> **EXTRAIT DU DOCUMENT**
● ● ●

Le film suit le parcours de Sébastien, petit agriculteur du Pays basque peinant à joindre les deux bouts face à la concurrence de la grande distribution, aux normes imposées par l’Union européenne et aux banques auxquelles il ne parvient plus à rembourser ses emprunts. Cela, sans compter le manque de soutien des paysans locaux et leur désorganisation dans la lutte contre l’ennemi commun, propres à ce qu’Édouard Berth désignait en son temps comme "l’anarchisme individualiste traditionnel" de la paysannerie, à savoir l’extrême isolement du petit propriétaire agricole, volontiers réfractaire au monde social extérieur, à l’État et à l’Église.

À cette dernière – à laquelle il pourrait effectivement se raccrocher –, Sébastien préfère la "science" telle qu’on l’entendait autrefois : les savoirs ancestraux qui se transmettent et puisent jusque dans une forme de paganisme panthéiste.

● ● ●

> **CONSIGNE**
Rédigez la suite du passage sur le film consacré à Sébastien, petit agriculteur basque, en reprenant après sa dernière phrase.

> **DONNÉES FOURNIES**
● ● ●

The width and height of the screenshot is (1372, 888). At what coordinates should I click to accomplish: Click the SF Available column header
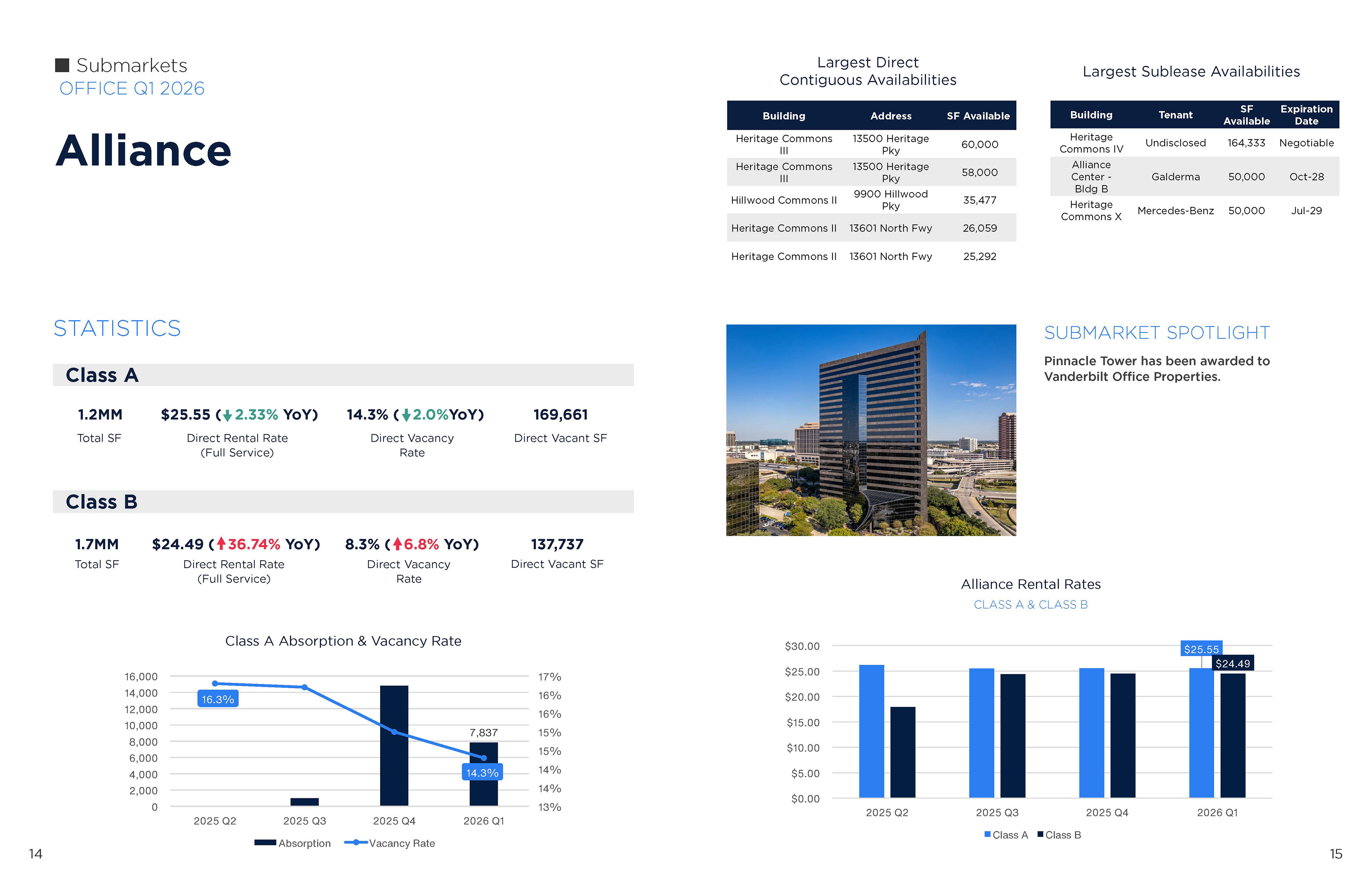point(978,116)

● ● ●

> **RÉPONSE ATTENDUE**
Un dialogue conflictuel, mais nécessaire, s’instaure alors entre la foi païenne de Sébastien et la foi chrétienne – ici incarnée par son nouvel amour, Juliette –, comme pour mieux répondre aux défis de l’avenir : la mondialisation des échanges et ses conséquences inévitables sur l’écologie, sur notre rapport à la terre, et plus particulièrement sur la disparition de notre paysannerie française que traduit à l’écran, à mi-récit, le suicide d’un éleveur.

Sébastien comprend ce qui se joue là, mais avant que ses réflexions personnelles, qui s’expriment notamment par une voix off discrète – mais sans doute trop justificative –, n’aient pu déboucher sur des solutions concrètes et efficaces, le système aura finalement raison de lui.

Cheyenne Carron, plus alarmiste sur ce sujet-là que sur ceux abordés dans ses longs-métrages précédents, livre avec La Morsure des dieux un film poignant, visuellement très beau, le plus abouti certainement avec L’Apôtre et Patries et, à en croire la résolution finale du récit, n’exclut pas totalement l’espoir – ce serait, dans l’esprit de la cinéaste, une facilité, une complaisance même, à laquelle elle se refuse par principe, étant par nature optimiste.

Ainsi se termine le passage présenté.